In this example, global rate limiter 202 allocates 20 permits (allocated permits (B)=20) to a first local rate limiter 212(1) associated with tag “org: Customer-1” and first instance 208(1) (of first microservice 144(1)). Global rate limiter 212 allocates 40 permits (B=40) to a second local rate limiter 212(2) associated with tag “org: Customer-1” and second instance 208(2) (of first microservice 144(1)). Further, global rate limiter 212 allocates 40 permits (B=40) to a third local rate limiter 212(3) associated with tag “org: Customer-1” and third instance 208(3) (of first microservice 144(1)). Global rate limiter 212 indicates that each of these permits are to be used within a time window (W) of 5 seconds. As such, the maximum number of permits that may be used by microservice 144(1), within the 5 second window, is equal to 100 permits (e.g., 20 permits+40 permits+40 permits=100 permits), which is an average of 100/5=20 permits per second, which is within the global rate limit of 100 permits per second. In this way, global rate limiter 202 ensures that the maximum number of permits that may be used by all instances 208 of microservice 144(1) per second (e.g., 20 permits per second) is less than, or equal to, the global rate limit (R) (e.g., 100 rps). Calibrating each local rate limiter 212 for tag “org: Customer-1” and microservice 144(1) may performed for all local rate limiters 212 at the same time or may be performed separately for each local rate limiter 212 (e.g., as described in detail below).

Global rate limiter 202 may similarly determine a number of permits to allocate to each local rate limiter 212 for each tag declared for use by each microservice 144 in distributed system 200, and further for each instance 208 of each microservice 144.

In certain embodiments, the number of permits per time window allocated, by global rate limiter 202, to local rate limiters 212 associated with a tag and a microservice 144 is less than the global rate limit (R) declared for the tag and the microservice 144. For example, the number of per-tag permits allocated to an upstream microservice 144 per time window in a request execution chain may be less than the global rate limit (R) defined for the tag and the microservice 144 to help with bottlenecks at one or more downstream microservices 144, resulting from processing requests associated with the tag. As an illustrative example, global rate limiter 202 may be monitoring permit use at first microservice 144(1), second microservice 144(2), and third microservice 144(3) when executing a request. Based on this monitoring, global rate limiter 202 may determine that third microservice 144(3) is overwhelmed, specifically due to a large number of requests from Customer-1 (e.g., large number of requests tagged with tag “org: Customer-1”). Because tags are attached to requests that flow throw the execution request chain, global rate limiter 202 may be able to determine at what upstream microservices these requests tagged with “org: Customer-1” are coming from, including first microservice 144(1). Global rate limiter 202 may automatically adjust the permits allocated per time window to local rate limiters 212 for instances 208 of microservice 144(1) to be less than the currently/previously allocated amount of permits per time window to limit the number of “org: Customer-1” requests that are accepted and processed upstream. Limiting the number of permits allocated upstream helps to reduce resource waste along the request execution chain and/or the risk of cascading failures.

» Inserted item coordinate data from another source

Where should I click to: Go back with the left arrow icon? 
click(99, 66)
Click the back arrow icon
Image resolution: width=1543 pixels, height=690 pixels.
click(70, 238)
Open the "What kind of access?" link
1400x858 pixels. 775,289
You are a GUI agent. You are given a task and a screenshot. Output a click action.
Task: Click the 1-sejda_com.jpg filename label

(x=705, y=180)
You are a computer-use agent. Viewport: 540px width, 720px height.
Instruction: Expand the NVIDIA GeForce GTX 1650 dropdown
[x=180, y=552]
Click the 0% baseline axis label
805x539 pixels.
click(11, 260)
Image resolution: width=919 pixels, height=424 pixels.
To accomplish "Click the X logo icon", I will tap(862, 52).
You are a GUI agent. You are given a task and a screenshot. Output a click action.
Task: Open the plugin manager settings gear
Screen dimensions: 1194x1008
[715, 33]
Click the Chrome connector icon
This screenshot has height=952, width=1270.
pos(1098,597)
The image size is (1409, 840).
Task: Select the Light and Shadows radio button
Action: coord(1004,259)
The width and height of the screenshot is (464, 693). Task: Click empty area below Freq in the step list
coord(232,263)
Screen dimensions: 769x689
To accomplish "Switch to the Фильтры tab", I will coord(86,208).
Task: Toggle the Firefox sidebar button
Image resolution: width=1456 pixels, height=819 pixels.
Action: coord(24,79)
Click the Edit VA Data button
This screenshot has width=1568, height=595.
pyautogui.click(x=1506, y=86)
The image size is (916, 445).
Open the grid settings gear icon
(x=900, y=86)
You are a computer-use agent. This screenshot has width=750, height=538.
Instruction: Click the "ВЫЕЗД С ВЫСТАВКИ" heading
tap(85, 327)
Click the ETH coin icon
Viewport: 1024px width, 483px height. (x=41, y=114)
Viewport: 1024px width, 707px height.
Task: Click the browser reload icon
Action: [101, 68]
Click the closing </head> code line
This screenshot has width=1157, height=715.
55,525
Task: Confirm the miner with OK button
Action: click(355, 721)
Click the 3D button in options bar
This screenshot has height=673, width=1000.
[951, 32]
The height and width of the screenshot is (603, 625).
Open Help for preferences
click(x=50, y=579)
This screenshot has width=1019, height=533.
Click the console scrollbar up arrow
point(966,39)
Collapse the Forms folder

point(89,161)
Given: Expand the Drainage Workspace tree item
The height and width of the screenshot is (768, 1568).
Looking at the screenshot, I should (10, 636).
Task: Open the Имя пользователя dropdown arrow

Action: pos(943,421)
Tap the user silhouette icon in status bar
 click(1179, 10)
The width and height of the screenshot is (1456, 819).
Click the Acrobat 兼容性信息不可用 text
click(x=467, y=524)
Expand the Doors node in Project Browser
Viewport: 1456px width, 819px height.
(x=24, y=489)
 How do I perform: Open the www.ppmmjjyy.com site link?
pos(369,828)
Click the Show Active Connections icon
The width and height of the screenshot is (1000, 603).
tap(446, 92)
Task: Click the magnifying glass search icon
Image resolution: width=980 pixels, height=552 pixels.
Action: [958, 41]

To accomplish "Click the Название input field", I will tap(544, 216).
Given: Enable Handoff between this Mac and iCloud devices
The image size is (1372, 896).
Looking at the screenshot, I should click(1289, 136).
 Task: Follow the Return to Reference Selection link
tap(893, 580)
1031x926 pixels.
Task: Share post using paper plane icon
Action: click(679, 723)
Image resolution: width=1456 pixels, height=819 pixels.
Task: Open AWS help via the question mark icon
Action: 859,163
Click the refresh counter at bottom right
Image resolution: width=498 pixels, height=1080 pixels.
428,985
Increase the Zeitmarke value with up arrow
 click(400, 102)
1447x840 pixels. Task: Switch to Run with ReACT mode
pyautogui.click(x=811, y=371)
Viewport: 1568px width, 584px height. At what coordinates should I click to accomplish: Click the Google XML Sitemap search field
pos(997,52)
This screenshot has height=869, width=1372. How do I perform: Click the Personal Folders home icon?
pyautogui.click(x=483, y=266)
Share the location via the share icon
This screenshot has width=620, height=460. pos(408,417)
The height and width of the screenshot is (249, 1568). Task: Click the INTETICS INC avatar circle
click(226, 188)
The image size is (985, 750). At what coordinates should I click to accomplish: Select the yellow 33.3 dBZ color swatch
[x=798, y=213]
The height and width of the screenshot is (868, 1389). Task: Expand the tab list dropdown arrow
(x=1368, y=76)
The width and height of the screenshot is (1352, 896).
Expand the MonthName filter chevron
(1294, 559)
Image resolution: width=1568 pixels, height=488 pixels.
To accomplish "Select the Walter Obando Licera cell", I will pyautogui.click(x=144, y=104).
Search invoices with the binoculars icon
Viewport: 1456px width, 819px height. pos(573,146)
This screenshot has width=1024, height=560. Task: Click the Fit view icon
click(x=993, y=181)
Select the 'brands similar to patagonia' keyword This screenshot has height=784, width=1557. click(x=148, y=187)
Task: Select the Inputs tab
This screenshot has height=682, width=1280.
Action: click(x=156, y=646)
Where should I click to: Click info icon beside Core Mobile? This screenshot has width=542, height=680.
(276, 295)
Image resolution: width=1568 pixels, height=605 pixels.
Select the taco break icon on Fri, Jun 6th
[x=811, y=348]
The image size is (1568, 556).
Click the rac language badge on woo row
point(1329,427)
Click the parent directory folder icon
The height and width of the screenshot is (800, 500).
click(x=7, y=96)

As another illustrative example, first microservice 144(1) may be a gateway service and second microservice 144(2) may be a database service. Global rate limiter 202 may observe that every request with a tag “api-call: auth-get” at first microservice 144(1) (e.g., the gateway service) leads to five requests, on average, at second microservice 144(2) (e.g., the database service). To enforce a global rate limit of 100 rps at second microservice 144(2) for this specific class of requests (e.g., requests tagged with “api-call: auth-get”), global rate limiter 202 may determine that a total of 20 permits per time window of 1 second are to be allocated to instances 208 of first microservice 144(1), such that at most 20 requests are processed at first microservice 144(1) per second, leading to 100 requests per second at second microservice 144(2).

Permits allocated to a local rate limiter 212 may be used to determine whether or not a request received by an instance 208 of a microservice 144, associated with the local rate limiter 212, may be accepted and processed by the instance 208. As such, dynamically allocating permits to local rate limiters 212 in distributed system 200 may effectively enforce rate limiting requests at each instance 208, and thereby enforce rate limits for the associated microservice 144.

FIG. 5 provides an example workflow 500 for processing a request received by microservice 144 in a service topology where rate limiting techniques are implemented, according to an example embodiment of the present disclosure. For example, workflow 500 may be performed to determine whether a request received by first instance 208(1) of first microservice 144(1), in FIG. 2, is to be processed or rejected.

As illustrated in FIG. 2, the request may be generated by Customer-1; thus, the request may include a tag “org: Customer-1” where “org” is the key and “Customer-1” is the value. In certain embodiments, the request is tagged at an ingress gateway of distributed system 200 (not shown in FIG. 2). In certain embodiments, the request is tagged at an ingress service (e.g., another microservice 144 in the request execution chain including microservice 144(1)) (not shown in FIG. 2).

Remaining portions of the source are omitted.